We'll have the Upper Marcellus test. And we will look at the any other ideas that we have in additional rock that might be something for the future. So that's the time we're going to do that, Piers. Yes. And I would say towards the end of 'fourteen, we would be able to give you some additional color on all those points.
Excellent. Thank you, Dan.
Thanks, Peter.
Our next question is from Brian Singer of Goldman Sachs. Please go ahead.
Thank you. Good morning.
Hi, Brian.
When we look at your end markets for gas, I think you had said about 65 percent of this year's contracts are linked to Henry Hub. Can you talk to what that number is for next year? And how does the relationship to Henry Hub of next year's contracts compare with this year's?
Okay. Yes, I'll let Jeff give you a brief executive summary on that.
Yes, Brian. The 65% for 2013, we're going to look at growing that number for 2014 just because we have the production growth. So what I'm trying to say is most of the next round of contracts pertaining to the production growth will be tied to NYMEX based contracts. So it's pretty much simple as that. As far as what's going on in 2014 compared to 2013, we as we've talked about before, we took great lengths to put together all of our portfolio of contracts and transactions to be able to supply you with this range for pricing going forward.

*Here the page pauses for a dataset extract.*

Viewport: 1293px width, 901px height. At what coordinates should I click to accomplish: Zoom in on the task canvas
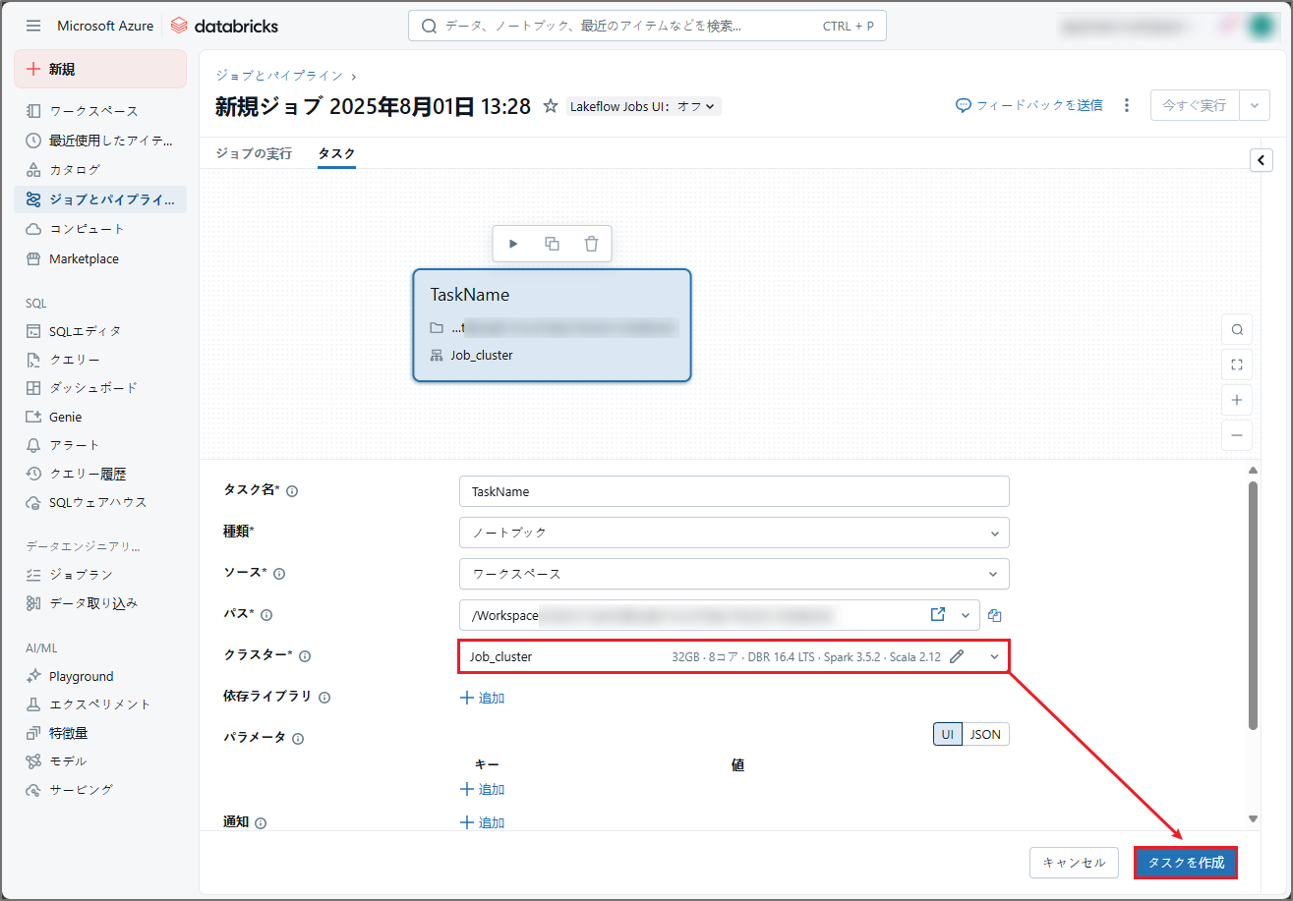pyautogui.click(x=1237, y=400)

If you try to compare that to pricing 2013, I know we were relatively flat dynamics in quarter 1 and quarter 2. And then you saw the results for quarter 3 and we're probably pretty close to our guidance for 4. So you can kind of work the numbers from there.
Okay. Just to make sure I understood the early part of your response when you talk about adding new volumes to increase the number, are you increasing the percent above 65% or are you keeping the percent proportionate the same to be adding contracts given your growth?
The percent will grow.
Okay. Thanks. And then when we think about the key milestones to meeting the midpoint of 2014 guidance, can you just walk us through key items that you see on the critical path regionally within Susquehanna County? I guess one would assume if you get your if you get the rig count ramped up on schedule then those items on the critical path would be more from a midstream perspective?
Are you talking about our production volumes, Brian?
Yes. So for us to have confidence that you are at versus above versus below or for you to have confidence that you are trending at versus above versus below your 2014 volume guidance, what do you see as items on the critical path as you go forward through 2014?
For 1, on the operational side, I don't see anything that is going to deter us from achieving the volume rates that we have forecast. Operationally, we have the 1, we have a significant level of wells that we're going to roll into 2014 and a significant number of stages in those wells that we'll roll into a 14. And with the level of drilling that we have between now and then and the addition of the 7th rig, I think we are going to be able to meet or exceed the guidance that we've given with our operations program. The length of laterals, the number of stages and our ability to secure the pumping fleets up there are all within our reach and I see no issues in regard to that. The 30% to 50% guidance we gave as I've kind of talked through in the tele the sensitivities on us pulling off even throughout the full year, us pulling off production that would be representative of some of our day gas.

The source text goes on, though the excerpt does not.